Nothing but the images is to be left out of your exact copy of the entries.

↓↓↓

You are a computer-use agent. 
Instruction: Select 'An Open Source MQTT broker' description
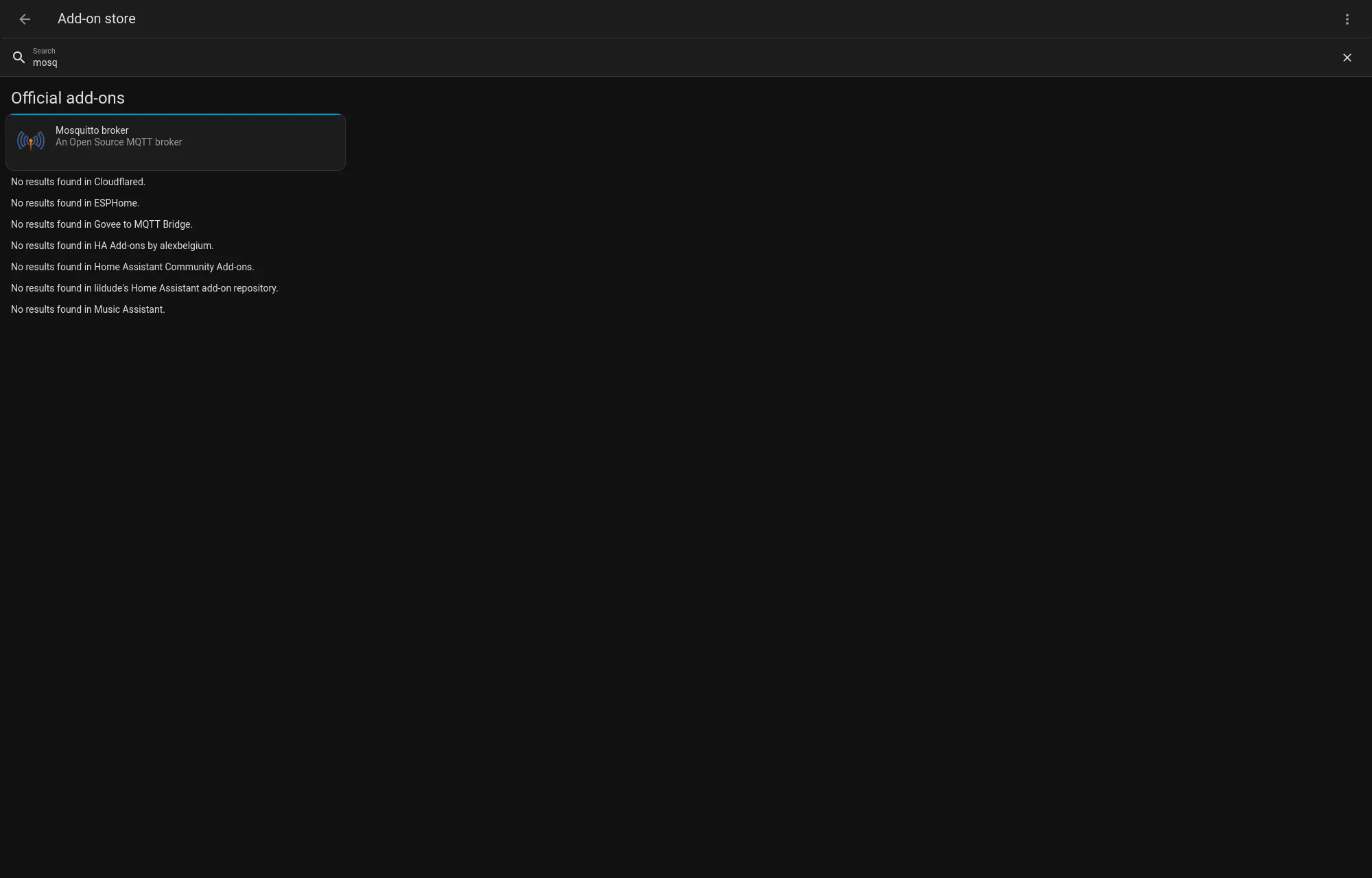point(118,143)
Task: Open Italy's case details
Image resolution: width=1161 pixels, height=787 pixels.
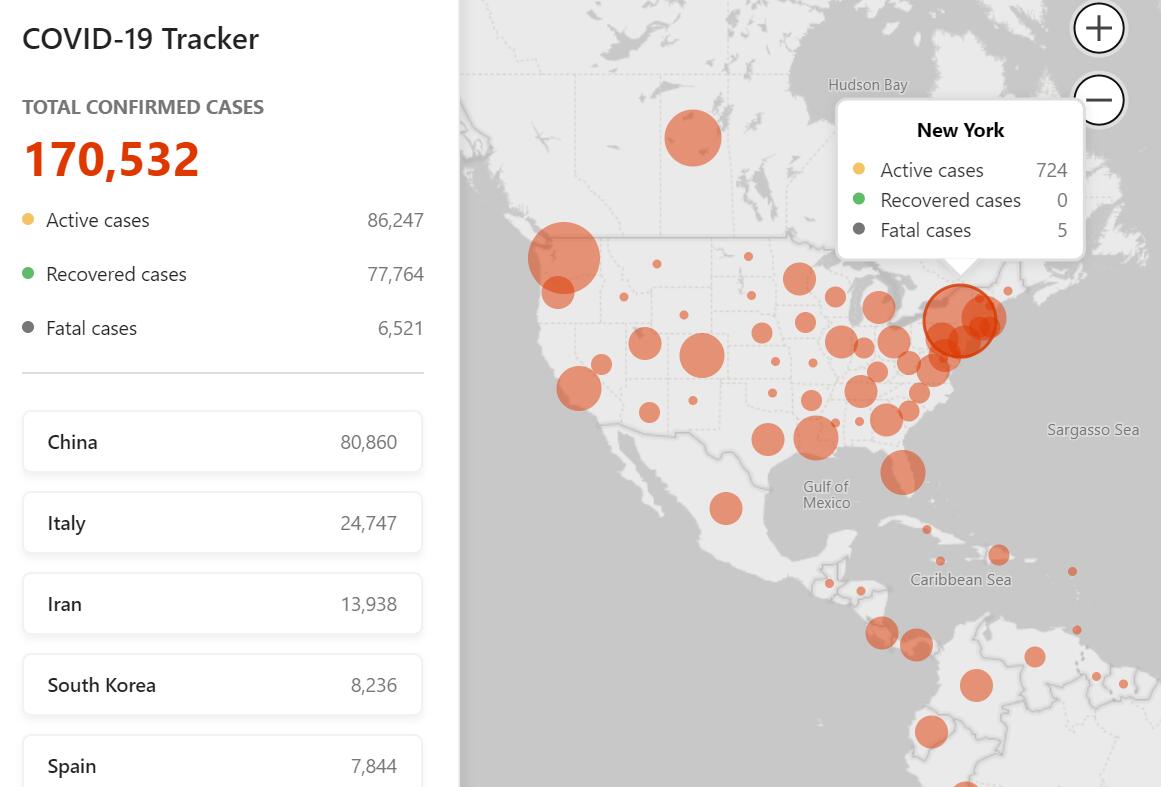Action: (222, 523)
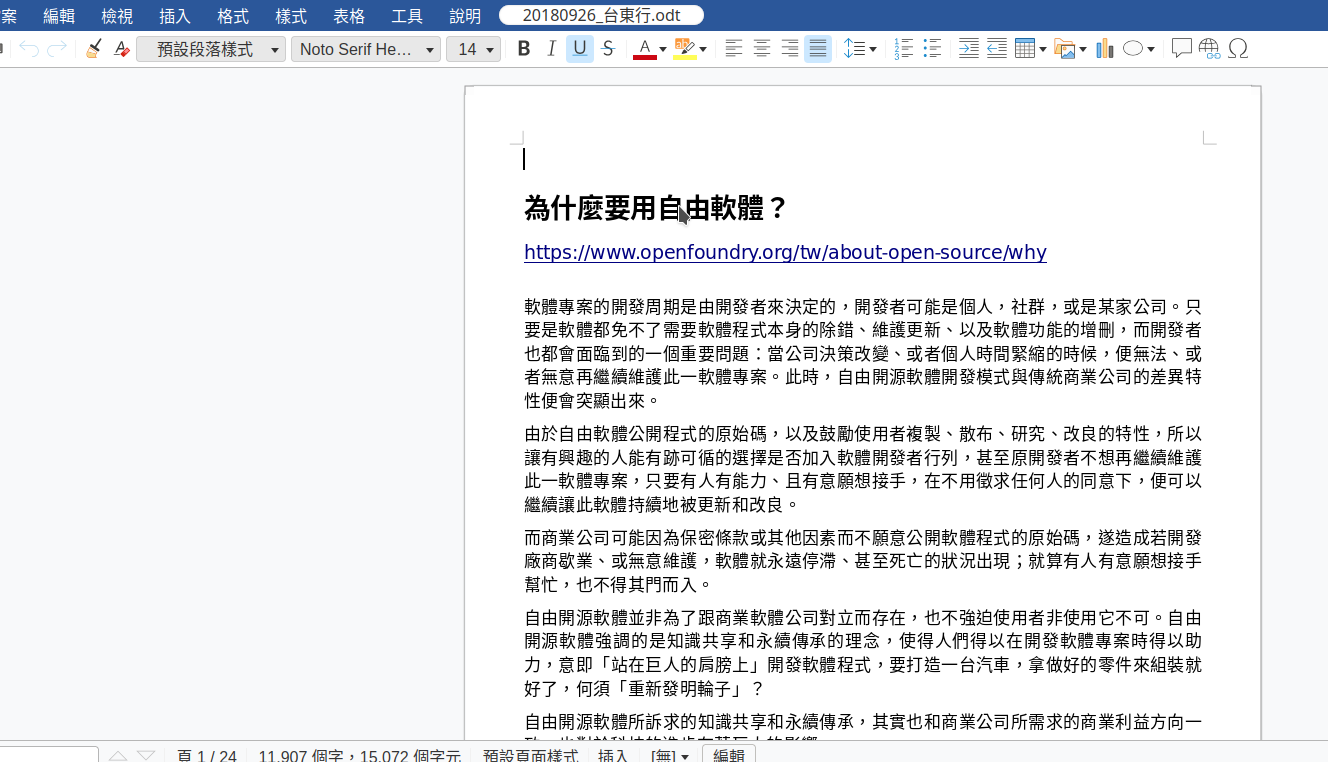Click the 編輯 button in status bar
Viewport: 1328px width, 762px height.
[x=729, y=754]
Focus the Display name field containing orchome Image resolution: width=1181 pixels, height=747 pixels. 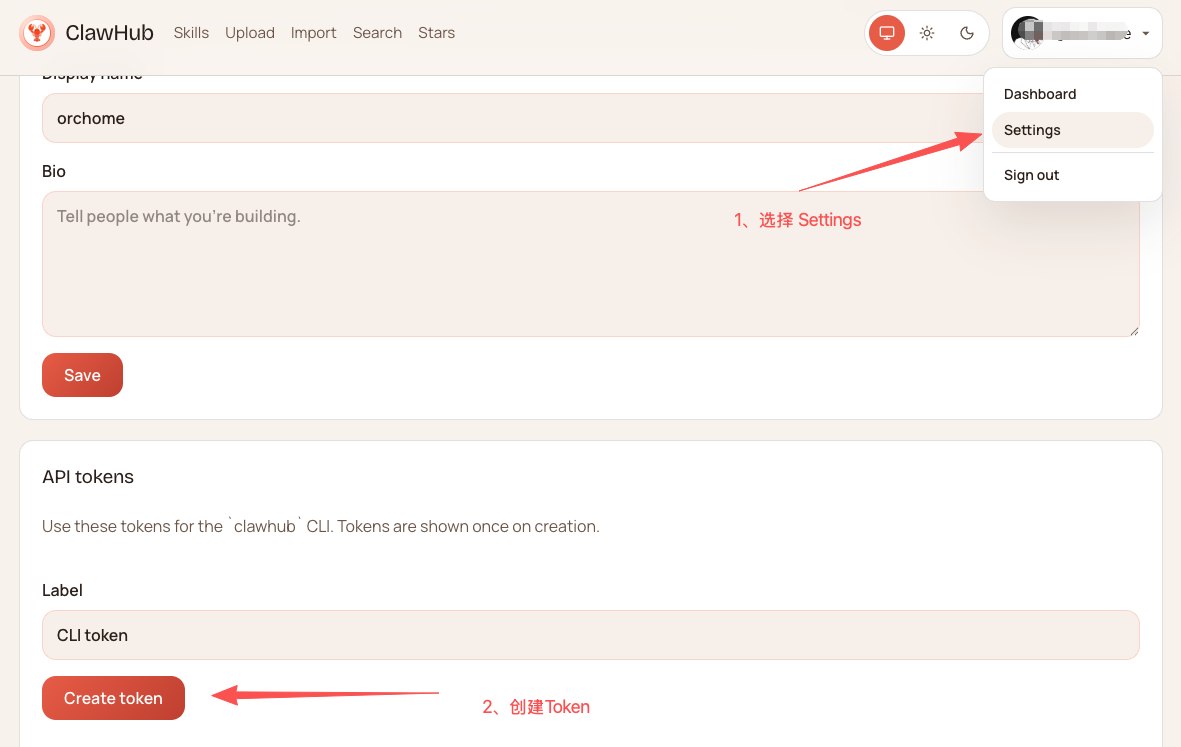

↑↑↑

#### [Solution to the problem]
You are a computer-use agent. 
Instruction: Select 'An Open Source MQTT broker' description
point(118,143)
Task: Open Italy's case details
Image resolution: width=1161 pixels, height=787 pixels.
Action: (222, 523)
Click the 編輯 button in status bar
Viewport: 1328px width, 762px height.
[x=729, y=754]
Focus the Display name field containing orchome Image resolution: width=1181 pixels, height=747 pixels. 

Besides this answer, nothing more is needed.